WATERVILLE — The 22nd annual Maine International Film Festival came to a close Sunday evening with 250 to 300 moviegoers turning out at the Waterville Opera House for the screening of Julius Onah’s psychological thriller “Luce.”

The film, which stars Naomi Watts, Octavia Spencer and Tim Roth, tells the story of Amy and Peter Edgar, a couple whose image of their Eritrean-born adopted son Luce is distorted when he’s accused of writing a disturbing essay for school.

Festival coordinators picked the film specifically as the finale of the 10-day festival in order to leave an impression on moviegoers.

“It was an amazing closing night,” said Mike Perrault, executive director of the Maine Film Center, which is the organization that puts on the film festival. “We chose to end with a film that speaks a lot to what’s happening in America right now.”

Festival officials did not have an estimate immediately Monday of how many people attended the festival.

Ken Eisen, the director of programming at the Maine Film Center who’s responsible for picking the festival’s feature lineup, said the film and its content were intense and memorable for those who attended the screening.

The final night of MIFF also included the presentation of the audience award for Best Film, which went to Avi Belkin’s documentary “Mike Wallace is Here.” Jeanne Herry’s French drama “In Safe Hands (Pupille)” came in second place for Best Film.

According to Eisen, both films are set to return for regular runs at Railroad Square Cinema in Waterville.

“In Safe Hands (Pupille)” will begin screening this Friday, and “Mike Wallace is Here” is scheduled to start Aug. 16. Both will run for about a week, depending on audience interest, Eisen said.

He said this year’s festival yielded mostly positive feedback.

“We heard a lot of compliments from attendees over the course of the 10 days,” Eisen said. “We had some good turnouts; it was really exciting.”

And even though Eisen said it’s too early to predict any changes coming to next year’s festival, he is sure of one thing: “We’ll always continue to build upon what we have. But for now, I could use a couple of days off, that’s for sure.”

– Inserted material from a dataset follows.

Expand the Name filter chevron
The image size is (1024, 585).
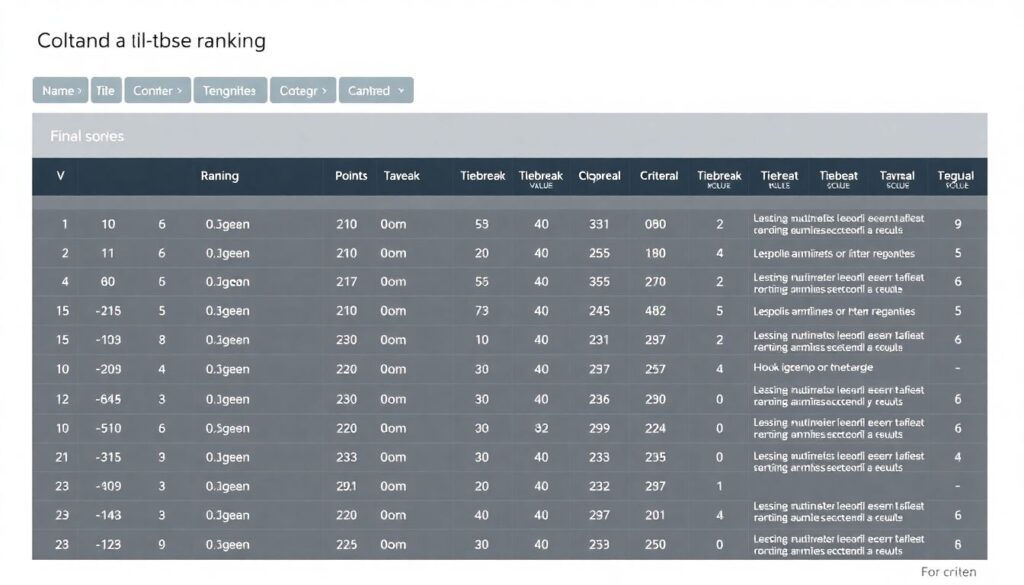coord(79,91)
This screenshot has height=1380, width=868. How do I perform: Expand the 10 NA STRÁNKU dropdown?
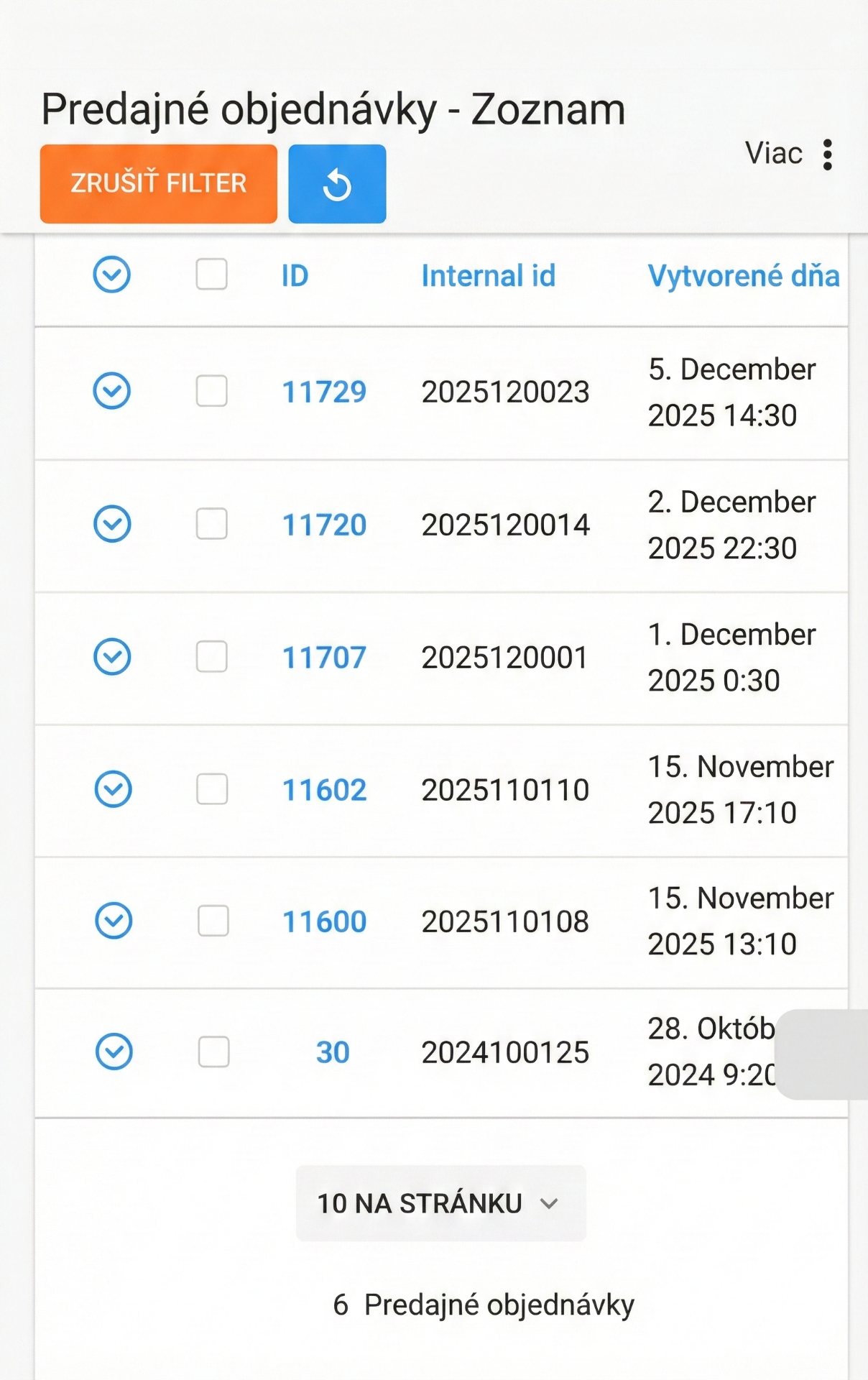[x=440, y=1203]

Controversy arose during the festival over the inclusion of the Bernardo Bertolucci’s 1972 film “Last Tango in Paris,” prompting former Waterville Mayor Karen Heck and others to protest outside the opera house. Heck and other critics objected to the film because it depicts what has, in recent years, been revealed as a real-life sexual assault on an actress.

In response, the directors of the Maine Film Center issued an unusual statement saying, “We disagreed strongly with the inclusion of this film in the MIFF lineup” and declaring the film would be shown free and that prior ticket proceeds would be donated to a charity.

Morning Sentinel columnist J.P. Devine reviewed festival films each day in the newspaper and said he chose to write about “Last Tango in Paris” as an ode to the film’s director, Bertolucci, whom MIFF partly dedicated this year’s festival to.

“I know there was a lot of flak about the festival showing ‘Last Tango in Paris,’” Devine said. “But I was a film student, and when I was in school, everyone was crazy for Bertolucci, so that’s why I included it in my reviews.”